The Standard Reader

Must Reading The Bush presidency has been so eventful, it’s easy to forget that its first major public-policy crisis involved biotechnology. Despite the heat it generated, that debate over federal funding for embryonic stem-cell research was actually only a skirmish in a much-larger struggle about the uses of modern science.

The biotechnologists–and the ideologues who support the unfettered crafting of a post-human future–have dominated academic and professional discourse on the topic. But now, reinforcements for those defending humankind have arrived, in the form of a new quarterly journal published by the Ethics and Public Policy Center in Washington, D.C. Called the New Atlantis, the journal is edited by WEEKLY STANDARD contributor Eric Cohen. Named after Francis Bacon’s fable “of a society living with the benefits and challenges of advanced science and technology,” it’s dedicated to applying cogent intellectual analysis to the urgent bioethical issues of our time. (To subscribe, call 866-440-6916.)

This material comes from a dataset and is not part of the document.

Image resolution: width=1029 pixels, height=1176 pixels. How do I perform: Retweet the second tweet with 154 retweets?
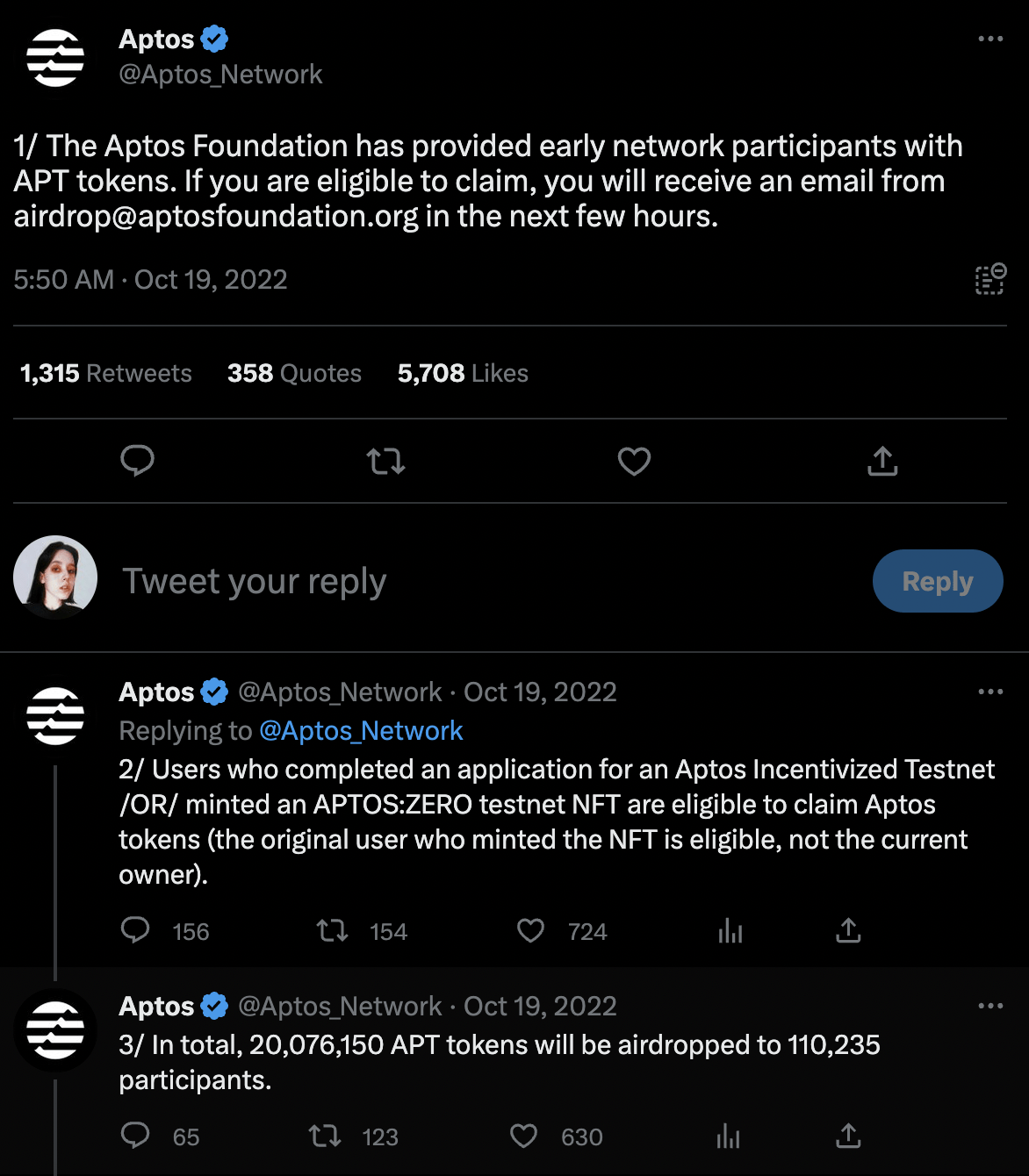(x=333, y=930)
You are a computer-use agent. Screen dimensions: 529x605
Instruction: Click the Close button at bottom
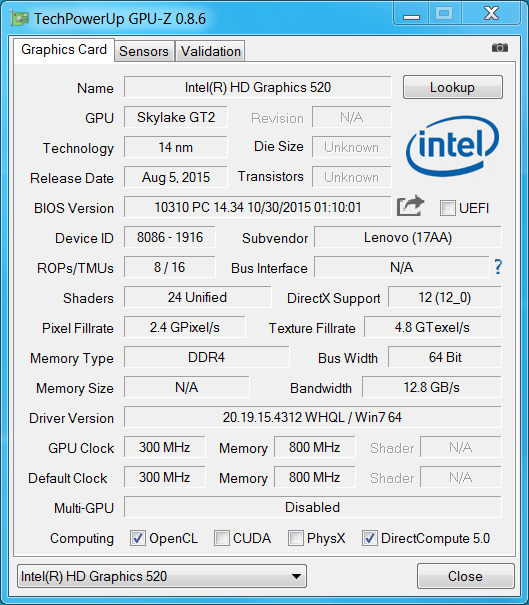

The premier issue is top notch. The lead article, by Leon Kass, the chairman of the President’s Council on Bioethics, explores “biotechnology and the pursuit of perfection.” Other articles include “Does Bioethics Have a Future?”–together with “Liberty, Privacy, and DNA Databases” and “Military Technology and American Culture.” The authors are the likes of Gilbert Meilaender, Christine Rosen, and Victor Davis Hanson.

The perspectives presented in the New Atlantis have, for far too long, received short shrift in the intellectual discourse that rages out of public view in professional and academic journals. But the authors and prose of the New Atlantis demonstrate conclusively that this imbalance has not been because the best thinkers and writers support the creation of the Brave New World of eugenic biotechnology, but because there have been too few outlets in which the intellectual countercurrent could be expressed.

Biotechnology should not be stopped. It must, however, be channeled. Establishing appropriate checks and balances over biotechnology will take intellectual rigor, hard work, and unceasing activism–and the New Atlantis is must reading for those who will play crucial parts in this endeavor.

–Wesley J. Smith

Books in Brief

A French Country Murder by Peter Steiner (St. Martin’s Minotaur, 246 pp., $23.95). Peter Steiner’s first novel is very different from the satirical cartoons he draws for the WEEKLY STANDARD, the New Yorker, and the Washington Times. It’s rather more like an oil painting, with multiple layers of color. The novel concerns its hero’s ponderings on the meaning of life and his relationship with his estranged children as much as his effort finally to vanquish an old enemy.

As the book opens, Louis Morgon, a sixtyish American living in rural France, devotes his time to gardening and painting, leaving the “sordid world” of his mysteriously truncated career in the State Department behind. But when he finds a dead body at his front door, he reasons that his troubled past is coming back to haunt him.

“A French Country Murder” won’t appeal to every reader. Some of the wild plot contrasts so much with the realistically drawn characters and milieu, they seem to belong in another book. Though the title suggests an Agatha Christie-style whodunit, the real genre is the thriller, but it’s atypical there, too. A compulsive pigeon-holer might call it an espionage cozy. If your preference runs to Ian Fleming, you probably won’t like it. If John le Carré is more to your taste–in literary terms, not necessarily political–you probably will. If you relish a slow, atmospheric, flashback-filled build-up to a mystery that heats up in the second half, with genuine menace afoot but nearly all the actual violence performed off-stage, this certainly is your book.